::: EXTRACTED INFORMATION
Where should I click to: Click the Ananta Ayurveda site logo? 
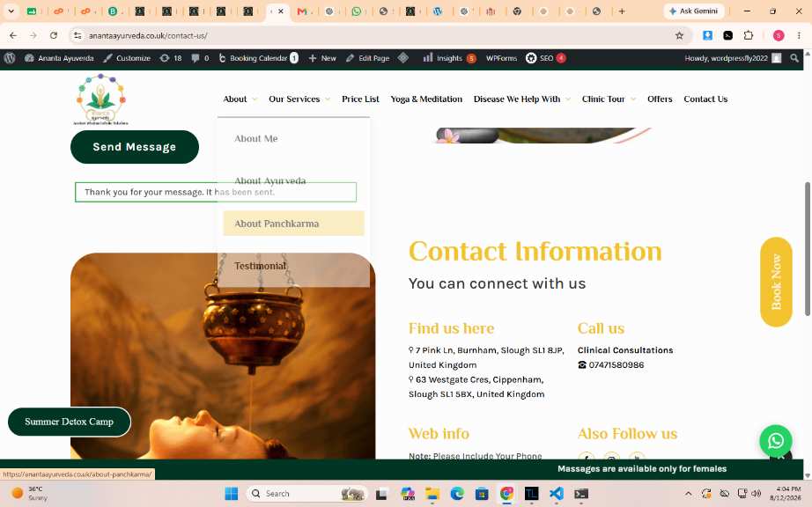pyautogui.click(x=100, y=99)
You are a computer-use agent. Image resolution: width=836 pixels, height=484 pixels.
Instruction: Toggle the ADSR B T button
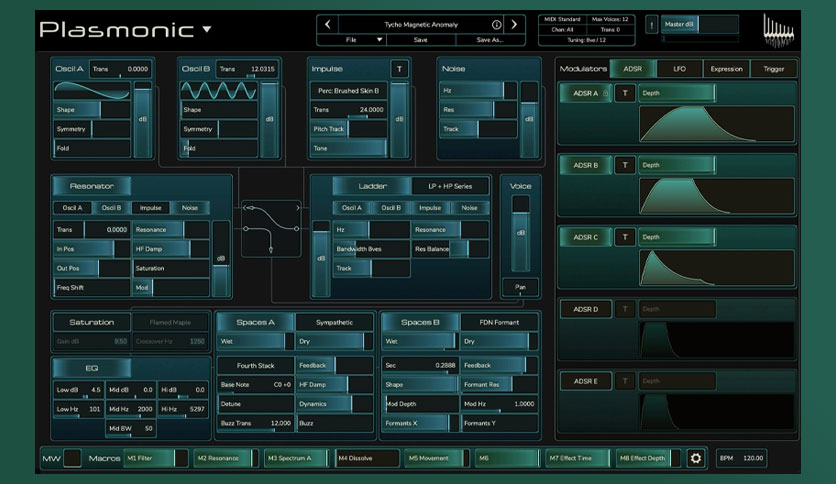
::::::
::: EXTRACTED INFORMATION
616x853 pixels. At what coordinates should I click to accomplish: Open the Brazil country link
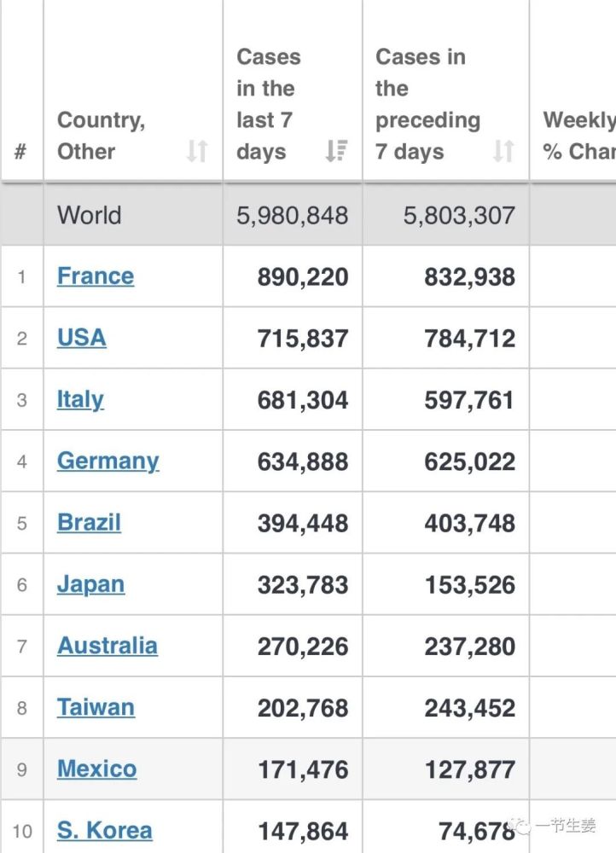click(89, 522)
::::::
## TASK PROMPT
Within the listing above, print exactly the stretch beginning at the line that contains "Where should I" and finishing at the line that contains "Instruction: Toggle the ADSR B T button", ends kept, pictures left out, and nothing more.

## SOLUTION BELOW
Where should I click to: Click the Ananta Ayurveda site logo? 
pyautogui.click(x=100, y=99)
You are a computer-use agent. Image resolution: width=836 pixels, height=484 pixels.
Instruction: Toggle the ADSR B T button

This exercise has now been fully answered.